Copyright Notice
This text is copyright by CMP Media, LLC, and is used with their permission. Further distribution or use is not permitted.This text has appeared in an edited form in Perl Journal magazine. However, the version you are reading here is as the author originally submitted the article for publication, not after their editors applied their creativity.
Please read all the information in the table of contents before using this article.
Download this listing! | ||
Perl Journal Column 10 (Mar 2004)
[Suggested title: ``A Better Data::Dumper'']
A few years ago, I stared quite heavily at the source to the core
module Data::Dumper
, enough to make my eyes hurt. I was trying to
``reverse engineer'' the output, so that I could write an undumper that
would evaluate the resulting string of Perl code and get the original
values back, without unleashing the full Perl expression evaluator.
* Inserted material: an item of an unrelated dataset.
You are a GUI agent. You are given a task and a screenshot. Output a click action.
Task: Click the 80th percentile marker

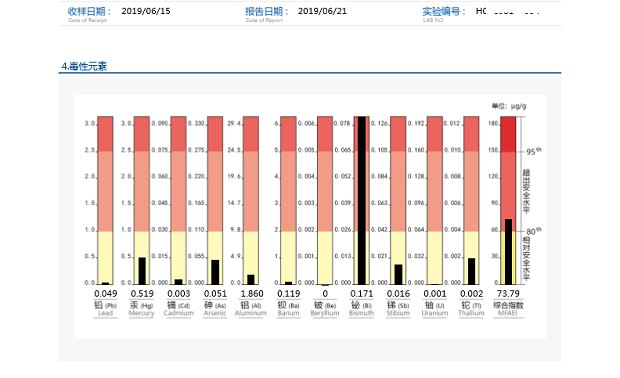534,231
I
succeeded in that, although the results were far too slow to be useful
in a practical sense.
However, while I was staring at Data::Dumper
's guts, I noticed that
there seemed to be no provision for noticing that a scalar reference
was a reference to a scalar that existed as the value of another array
or hash element, and thus dumped those values incorrectly. For
example:
use Data::Dumper; $Data::Dumper::Purity = 1; # try your hardest my @values = qw(zero one two three); my $ref_to_element = \$values[1]; my $all = [$ref_to_element, \@values]; print Dumper($all);
which results in:
$VAR1 = [ \'one', [ 'zero', ${$VAR1->[0]}, 'two', 'three' ] ];
The problem is that $VAR1->[0]
is a reference to one copy
of 'one'
, while $VAR->[1]->[1]
is a different copy
of 'one'
, so changing one won't change the other. The link
between the two elements has been severed.
I immediately reported the bug to the Perl developers, but this
three-year-old bug has not yet been fixed. Rather than simply raise
the issue again, I decided it was time to whip out the coding palette,
and provide some reference code that can do references correctly,
especially since the problem also seems to exist in the YAML
library and the Perl debugger's x
function as well. (Only
Storable
seemed to do the right thing: good for them.)
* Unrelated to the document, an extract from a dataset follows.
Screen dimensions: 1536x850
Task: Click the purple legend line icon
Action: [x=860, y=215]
And I'll have to say it was a fun exercise, which I bring to you as [listing one, below]. Because the listing is rather long, I'll focus on some of the key points rather than my usual rambling style.
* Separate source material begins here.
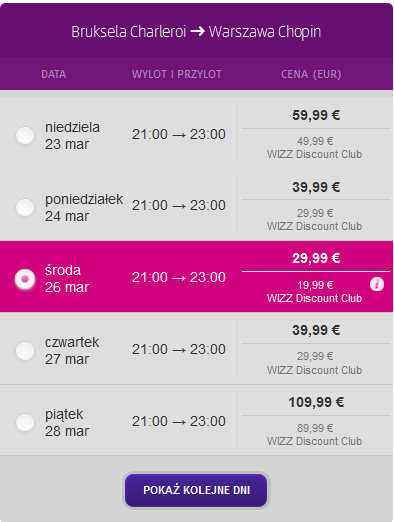Click the route arrow icon in the header
This screenshot has height=522, width=394.
click(x=197, y=31)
The goal is simple: write an uneval
routine, such that the sequence
of:
use Data::Stringer qw(uneval); my $string = uneval(@some_list); my @new_list = eval $string;
results in @new_list
being a deep copy of @some_list
, even if
the list contains scalars, references to arrays, references to hashes,
and blessed references of those. And of course, references to the
thing must not result in the thing being copied, but being referenced
instead. For example, the above data gets dumped as:
use Data::Stringer; my @values = qw(zero one two three); my $ref_to_element = \$values[1]; my $all = [$ref_to_element, \@values]; print uneval $all;
which results in the string of:
my (@X806f84, @X810114, @X8133a4); @X806f84 = ('zero', 'one', 'two', 'three'); @X810114 = (00, \@X806f84); @X8133a4 = (\@X810114); $X810114[0] = \$X806f84[1]; @X8133a4;
Although this string isn't quite as pretty as the Data::Dumper
version, it's more accurate. Notice the next-to-last line, which
forces the first element of the result array to be a reference to the
second element of the nested array. That's the crucial piece missing
in the Data::Dumper
version.
The dumping strategy is rather simple-minded, and broken into two main
passes. On the first pass, we walk the supplied list of values,
recursively, creating a symbol table %stab
, declared in line 17.
This is accomplished with a queue of values to be processed in line
31. The %stab
hash will end up being populated with three kinds of
entries. Scalars have a key of $X
followed by a hex address of the
actual symbol table address (as returned by stringifying a reference
to that item). Similarly, arrays and hashes have @X
and %X
followed by the hex address, respectively.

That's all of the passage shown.